As in social network theory, a bank that is more centrally located in a network should have better access to information, because, as Li predicts, that bank can monitor borrowers more efficiently and produce higher quality financial reporting.
“If they are better connected, are they able to make a better decision in their lending because they are able to collect more information? Will this connection help them weather a financial crisis?” says Li. “I’m not sure what I’m going to find but there are arguments on both sides.”
Using the Dealscan database, which contains extensive and reliable information on the global commercial loan market, Li will first identify North American banks’ lending networks. Then she’ll examine their performance during the 2007-2008 financial crisis and in normal times to gauge how their position in a network affected their performance.
As the first study to investigate banks’ lending networks, Li’s research will provide evidence of banks’ connectivity in the syndicated loan market and build understanding about how that affects a bank’s information acquisition, its lending practices and financial reporting quality. For example, Li will examine banks’ loan-loss provisions, which is an estimate of the uncollectible loans.

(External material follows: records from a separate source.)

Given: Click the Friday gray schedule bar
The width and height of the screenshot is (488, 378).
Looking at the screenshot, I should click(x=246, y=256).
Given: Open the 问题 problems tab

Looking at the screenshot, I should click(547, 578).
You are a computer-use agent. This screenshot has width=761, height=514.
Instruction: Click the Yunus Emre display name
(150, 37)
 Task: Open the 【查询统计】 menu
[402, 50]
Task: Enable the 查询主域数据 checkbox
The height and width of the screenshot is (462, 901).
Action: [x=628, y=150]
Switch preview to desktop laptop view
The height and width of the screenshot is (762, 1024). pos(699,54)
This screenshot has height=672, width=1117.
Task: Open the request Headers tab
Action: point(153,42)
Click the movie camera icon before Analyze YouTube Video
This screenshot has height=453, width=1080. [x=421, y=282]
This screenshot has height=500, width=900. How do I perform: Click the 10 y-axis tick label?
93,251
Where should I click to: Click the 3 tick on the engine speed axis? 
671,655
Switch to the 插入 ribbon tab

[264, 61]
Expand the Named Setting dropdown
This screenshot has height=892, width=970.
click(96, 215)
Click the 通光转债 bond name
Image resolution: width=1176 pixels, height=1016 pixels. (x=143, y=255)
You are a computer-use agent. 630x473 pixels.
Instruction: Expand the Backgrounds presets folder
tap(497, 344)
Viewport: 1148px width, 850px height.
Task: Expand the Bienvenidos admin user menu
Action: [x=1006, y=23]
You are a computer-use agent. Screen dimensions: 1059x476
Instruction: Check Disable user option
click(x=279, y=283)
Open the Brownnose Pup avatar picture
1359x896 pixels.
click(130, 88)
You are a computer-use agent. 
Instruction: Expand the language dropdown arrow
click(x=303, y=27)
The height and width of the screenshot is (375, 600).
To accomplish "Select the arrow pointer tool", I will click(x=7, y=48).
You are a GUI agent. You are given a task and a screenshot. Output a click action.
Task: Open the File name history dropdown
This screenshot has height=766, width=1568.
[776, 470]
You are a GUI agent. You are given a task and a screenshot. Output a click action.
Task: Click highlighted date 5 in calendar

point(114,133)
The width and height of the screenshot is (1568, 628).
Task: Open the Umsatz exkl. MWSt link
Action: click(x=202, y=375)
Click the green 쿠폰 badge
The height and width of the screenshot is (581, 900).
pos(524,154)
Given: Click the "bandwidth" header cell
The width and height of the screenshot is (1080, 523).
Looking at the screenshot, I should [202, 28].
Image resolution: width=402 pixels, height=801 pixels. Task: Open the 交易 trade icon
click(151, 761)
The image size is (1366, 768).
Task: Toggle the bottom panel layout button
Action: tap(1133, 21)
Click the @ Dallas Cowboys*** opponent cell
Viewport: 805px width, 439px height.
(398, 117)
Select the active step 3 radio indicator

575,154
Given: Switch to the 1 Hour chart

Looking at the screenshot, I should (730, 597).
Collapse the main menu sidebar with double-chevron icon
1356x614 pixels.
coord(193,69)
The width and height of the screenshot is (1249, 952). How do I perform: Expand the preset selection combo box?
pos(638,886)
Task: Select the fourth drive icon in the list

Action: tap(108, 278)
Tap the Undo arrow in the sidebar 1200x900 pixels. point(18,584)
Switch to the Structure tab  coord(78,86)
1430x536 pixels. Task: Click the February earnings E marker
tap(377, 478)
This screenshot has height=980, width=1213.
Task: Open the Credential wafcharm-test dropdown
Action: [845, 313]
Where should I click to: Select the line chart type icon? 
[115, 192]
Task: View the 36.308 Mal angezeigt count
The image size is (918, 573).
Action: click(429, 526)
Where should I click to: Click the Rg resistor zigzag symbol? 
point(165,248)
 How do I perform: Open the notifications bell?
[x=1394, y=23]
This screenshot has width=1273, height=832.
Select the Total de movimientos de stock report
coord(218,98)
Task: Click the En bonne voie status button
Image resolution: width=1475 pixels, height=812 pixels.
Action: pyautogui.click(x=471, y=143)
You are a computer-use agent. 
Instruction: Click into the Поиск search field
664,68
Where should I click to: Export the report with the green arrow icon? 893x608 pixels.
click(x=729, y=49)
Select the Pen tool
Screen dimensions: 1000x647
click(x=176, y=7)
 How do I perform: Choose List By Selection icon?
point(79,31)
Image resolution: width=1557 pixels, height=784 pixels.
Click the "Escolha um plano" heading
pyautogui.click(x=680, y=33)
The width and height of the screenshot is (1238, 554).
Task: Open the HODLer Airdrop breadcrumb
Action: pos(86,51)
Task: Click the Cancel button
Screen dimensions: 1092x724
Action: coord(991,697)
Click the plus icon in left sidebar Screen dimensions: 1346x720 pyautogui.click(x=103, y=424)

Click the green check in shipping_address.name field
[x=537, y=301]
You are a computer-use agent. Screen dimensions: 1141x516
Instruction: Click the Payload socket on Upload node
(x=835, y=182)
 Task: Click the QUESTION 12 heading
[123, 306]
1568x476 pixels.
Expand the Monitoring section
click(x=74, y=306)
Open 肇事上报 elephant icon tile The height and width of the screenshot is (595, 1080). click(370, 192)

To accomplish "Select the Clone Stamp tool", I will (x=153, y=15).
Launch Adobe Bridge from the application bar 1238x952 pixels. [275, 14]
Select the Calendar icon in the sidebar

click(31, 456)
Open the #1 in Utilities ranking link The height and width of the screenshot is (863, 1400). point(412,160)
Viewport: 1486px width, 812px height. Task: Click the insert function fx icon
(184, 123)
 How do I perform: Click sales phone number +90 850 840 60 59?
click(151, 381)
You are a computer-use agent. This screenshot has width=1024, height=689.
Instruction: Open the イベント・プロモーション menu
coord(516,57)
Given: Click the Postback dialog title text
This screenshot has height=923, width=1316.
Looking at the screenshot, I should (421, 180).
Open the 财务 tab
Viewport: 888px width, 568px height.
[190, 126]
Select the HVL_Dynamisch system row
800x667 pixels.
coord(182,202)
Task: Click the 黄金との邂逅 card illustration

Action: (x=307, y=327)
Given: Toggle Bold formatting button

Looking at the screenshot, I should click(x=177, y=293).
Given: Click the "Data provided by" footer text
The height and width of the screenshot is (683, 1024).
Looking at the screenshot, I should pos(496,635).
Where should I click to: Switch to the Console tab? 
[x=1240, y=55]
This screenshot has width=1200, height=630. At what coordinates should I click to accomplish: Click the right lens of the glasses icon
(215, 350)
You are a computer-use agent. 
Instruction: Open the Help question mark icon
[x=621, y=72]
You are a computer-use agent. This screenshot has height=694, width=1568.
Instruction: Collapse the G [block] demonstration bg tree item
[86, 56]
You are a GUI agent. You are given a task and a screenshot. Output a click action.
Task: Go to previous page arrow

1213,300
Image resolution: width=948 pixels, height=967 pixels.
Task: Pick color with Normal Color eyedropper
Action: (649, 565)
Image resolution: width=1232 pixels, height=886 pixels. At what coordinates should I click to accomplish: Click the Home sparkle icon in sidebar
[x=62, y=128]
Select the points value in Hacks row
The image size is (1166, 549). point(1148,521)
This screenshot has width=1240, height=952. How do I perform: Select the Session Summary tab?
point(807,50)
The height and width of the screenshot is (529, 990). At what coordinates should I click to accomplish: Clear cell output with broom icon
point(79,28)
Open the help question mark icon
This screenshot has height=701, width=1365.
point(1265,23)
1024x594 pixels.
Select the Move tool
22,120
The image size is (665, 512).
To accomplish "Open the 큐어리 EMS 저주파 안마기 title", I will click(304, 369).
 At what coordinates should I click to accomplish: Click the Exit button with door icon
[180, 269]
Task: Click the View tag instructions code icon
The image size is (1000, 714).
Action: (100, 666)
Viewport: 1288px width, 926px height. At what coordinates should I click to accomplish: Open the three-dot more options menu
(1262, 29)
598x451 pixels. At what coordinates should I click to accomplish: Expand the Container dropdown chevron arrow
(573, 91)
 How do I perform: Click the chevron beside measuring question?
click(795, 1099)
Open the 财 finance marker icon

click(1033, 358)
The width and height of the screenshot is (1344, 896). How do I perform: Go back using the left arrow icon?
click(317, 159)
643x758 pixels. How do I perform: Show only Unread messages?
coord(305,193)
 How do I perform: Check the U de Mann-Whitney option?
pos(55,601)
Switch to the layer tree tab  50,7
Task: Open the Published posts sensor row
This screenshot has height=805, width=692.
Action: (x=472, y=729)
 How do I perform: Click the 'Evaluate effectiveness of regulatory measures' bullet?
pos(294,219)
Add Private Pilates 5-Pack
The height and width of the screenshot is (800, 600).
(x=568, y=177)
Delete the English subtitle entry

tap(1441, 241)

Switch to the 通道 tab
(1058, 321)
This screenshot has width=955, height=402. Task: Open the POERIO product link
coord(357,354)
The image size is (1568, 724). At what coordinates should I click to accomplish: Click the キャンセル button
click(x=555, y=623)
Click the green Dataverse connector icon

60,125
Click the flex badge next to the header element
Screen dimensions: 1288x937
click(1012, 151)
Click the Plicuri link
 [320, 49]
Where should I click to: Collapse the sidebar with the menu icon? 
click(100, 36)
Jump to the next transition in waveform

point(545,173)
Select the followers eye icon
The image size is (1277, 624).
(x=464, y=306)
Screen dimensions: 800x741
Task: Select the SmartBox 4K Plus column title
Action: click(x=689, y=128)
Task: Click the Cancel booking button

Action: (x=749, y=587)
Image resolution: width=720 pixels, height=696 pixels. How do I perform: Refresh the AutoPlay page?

“This is a very important item in banks’ financial statements,” she says. “Most people think accounting is just numbers, but there’s a lot of discretion and judgement. Some of the banks have a better ability to predict their future loss. It would be interesting to see whether a bank’s connectivity affects its judgement and ability in making such estimates.”
The study will also look at whether banks in the centre of a network are exposed to greater systematic risk. The results will be valuable to regulators and build their understanding of the effect of a bank’s centrality in a lending network on the financial system and the economy.
“The implication for regulators is to understand whether these connected networks are beneficial or detrimental for the financial system,” says Li.
Dr. Gerald Lobo, an accounting professor at the University of Houston, is a co-investigator on the project.